The mistake most people make: capitalizing every word in the greeting. 'Dear Hiring Manager' is correct; 'Dear Hiring manager' is wrong; 'Dear hiring manager' is also wrong. The word directly after 'Dear' or 'Hi' only gets capitalized if it's a proper noun or a title used as a name.

One edge case: 'To Whom It May Concern' — this is treated as a title phrase and capitalized in title case by convention, even though the rules would suggest otherwise. It's an exception worth memorizing.

The Body: Standard Sentence Case Throughout

The body of a professional email should follow standard sentence case — capitalize the first word of each sentence and proper nouns only. This is identical to how you would write any professional document.

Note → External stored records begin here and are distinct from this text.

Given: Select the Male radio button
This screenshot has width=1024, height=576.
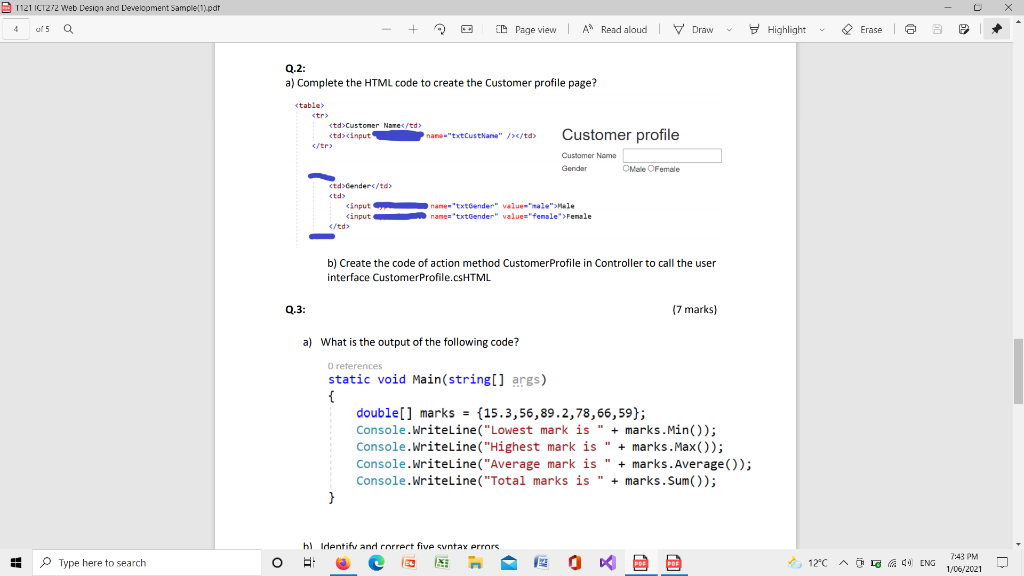Looking at the screenshot, I should (x=627, y=167).
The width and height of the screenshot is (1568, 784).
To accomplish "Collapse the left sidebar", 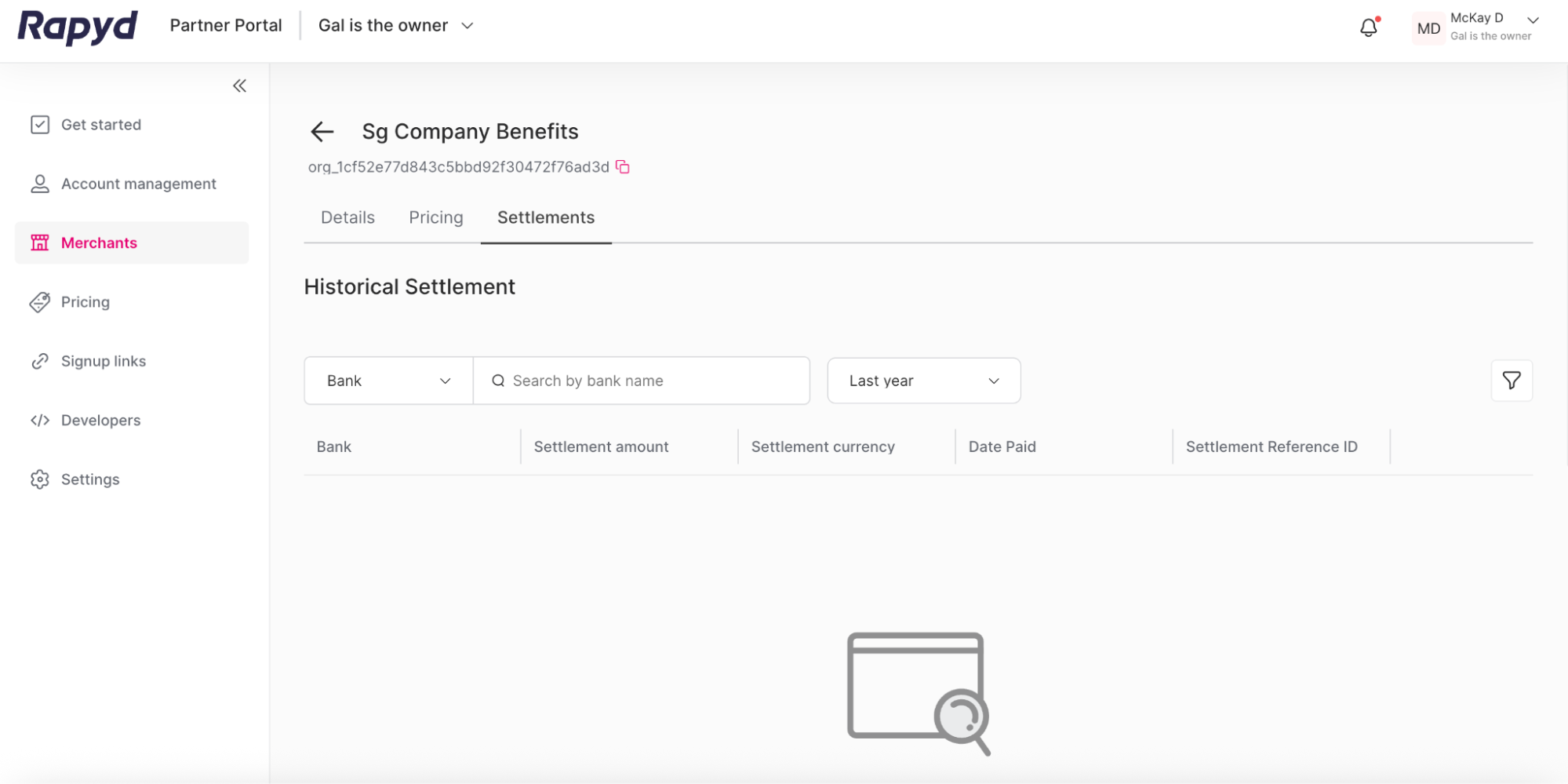I will click(239, 86).

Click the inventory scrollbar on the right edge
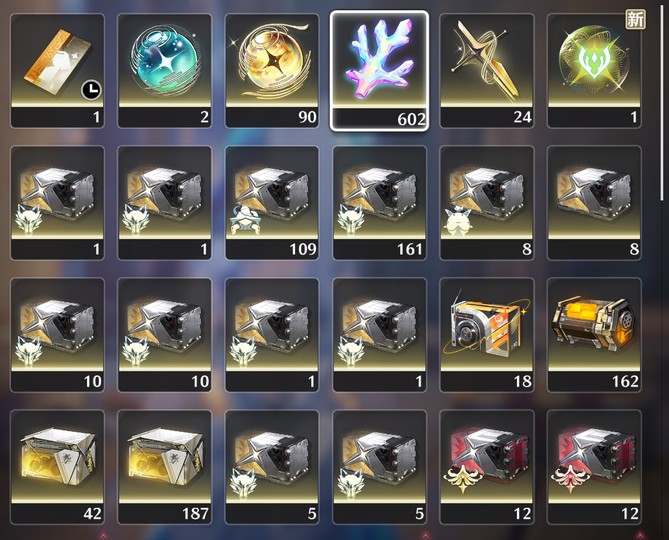pos(663,102)
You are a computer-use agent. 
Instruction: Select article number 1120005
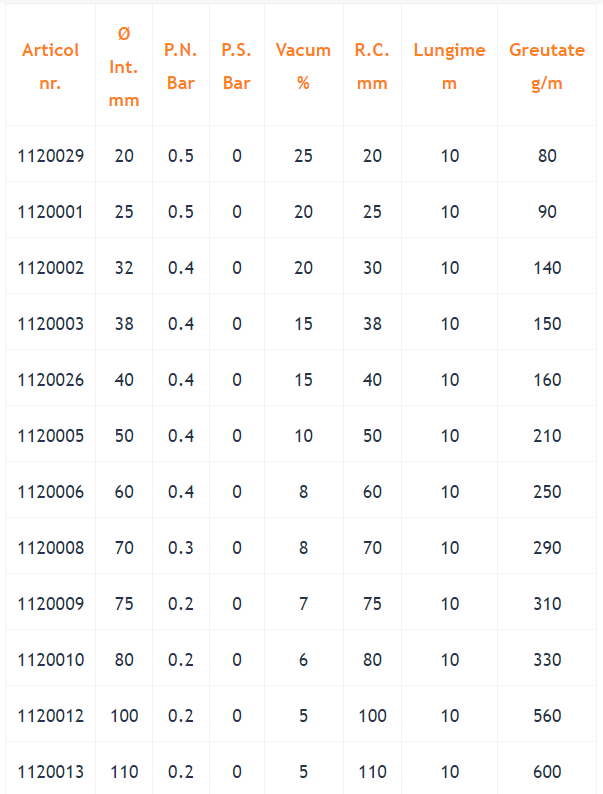51,436
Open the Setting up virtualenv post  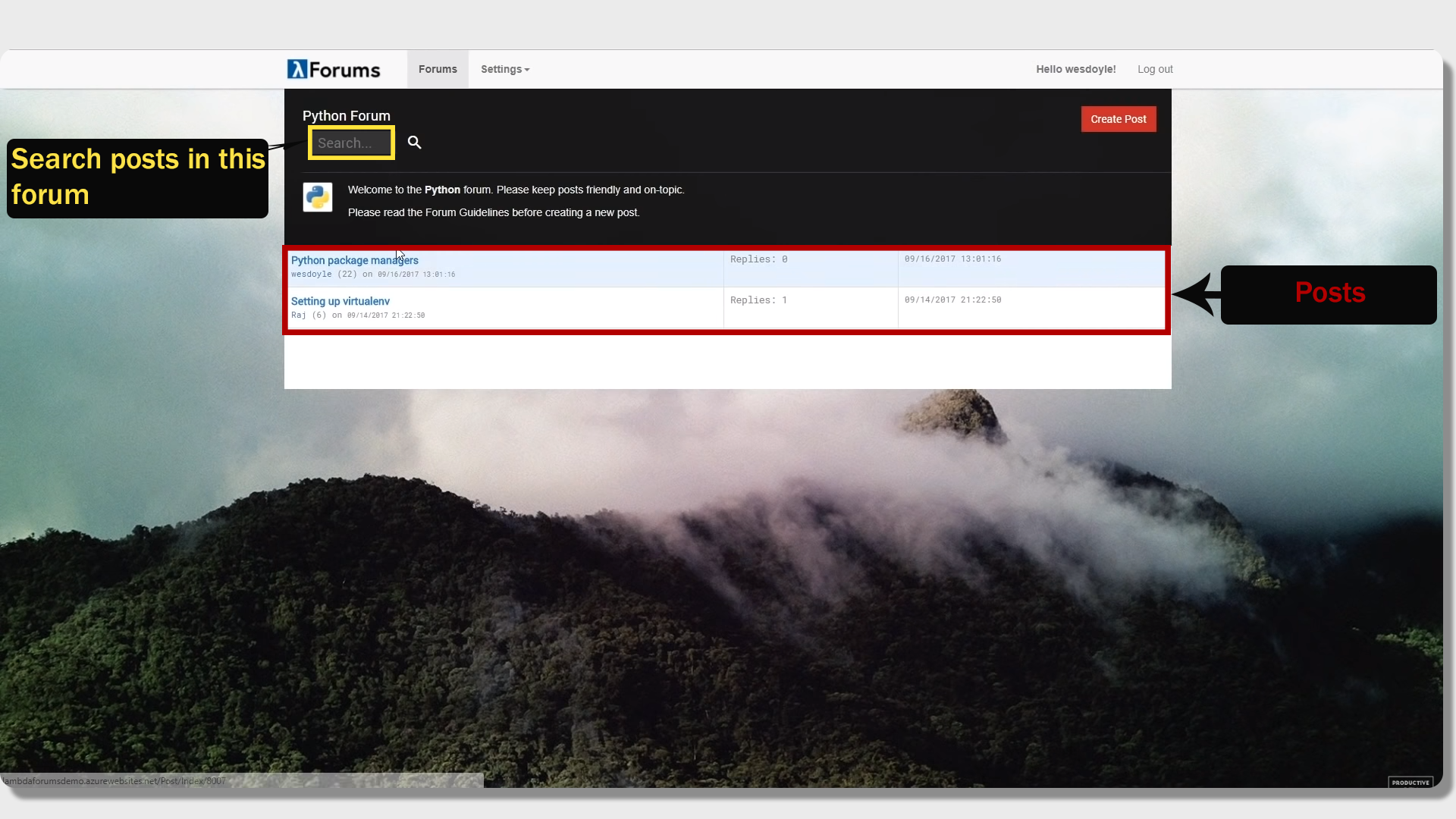point(340,301)
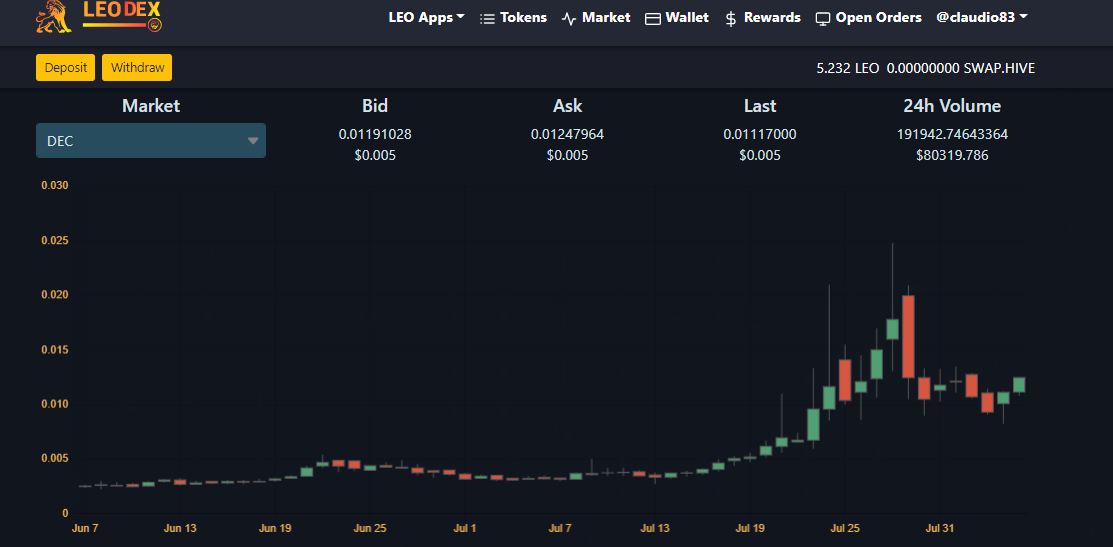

Common mistakes in email body text:

  • Capitalizing words for emphasis: 'This is Very Important' — lowercase 'very' and 'important'
  • Capitalizing job titles mid-sentence: 'I spoke with our Marketing Manager' — lowercase unless it directly precedes a name ('I spoke with Marketing Manager Sarah Chen')
  • Capitalizing product or department names inconsistently: decide once ('the sales team' or 'the Sales Team') and use it throughout
  • Capitalizing after a colon in the middle of a sentence: 'We have three options: First, second, or third' — lowercase after a mid-sentence colon

Sign-offs: Only the First Word Is Capitalized

Email sign-offs (closings) follow a rule that many writers get exactly wrong: only the first word of the closing is capitalized, and the rest are lowercase.

  • 'Best regards,' — correct. Not 'Best Regards,'
  • 'Kind regards,' — correct. Not 'Kind Regards,'
  • 'Many thanks,' — correct. Not 'Many Thanks,'
  • 'Yours sincerely,' — correct. Not 'Yours Sincerely,'
  • 'Thanks,' — correct (single word, no issue)
  • 'Best,' — correct (single word, no issue)

The reason: closings are treated grammatically like the end of a sentence — only the first word is capitalized. 'Best Regards' reads as two proper nouns, which they are not. This is one of the most widespread capitalization errors in professional email.

The exception is any proper noun that appears in the closing. 'See you in New York,' — 'New York' is always capitalized regardless of position.

Capitalization After Bullet Points and Lists in Email

When you include a list in an email, capitalization follows a simple rule: capitalize the first word of each bullet point, regardless of whether each point is a complete sentence.

If the list is introduced by a complete sentence ending in a colon, each bullet point starts with a capital letter.

If the list is a continuation of an incomplete introductory sentence (the sentence 'flows into' the first bullet), the convention is less strict — some writers capitalize, some don't. The safest approach is to always capitalize the first word of each bullet for visual consistency.

The one thing to avoid: capitalizing only some bullet points and not others. Inconsistency within a list signals carelessness more than any individual capitalization choice does.

Conclusion

The rules for email capitalization are not complicated — but they are specific. Sentence case for subject lines in professional email. Capitalize the greeting's first word and proper nouns only. Standard sentence case throughout the body. Only the first word of a sign-off is capitalized ('Best regards,' not 'Best Regards,'). Getting these right requires attention once — after that, the patterns become automatic and your email reads as careful and professional without any extra effort.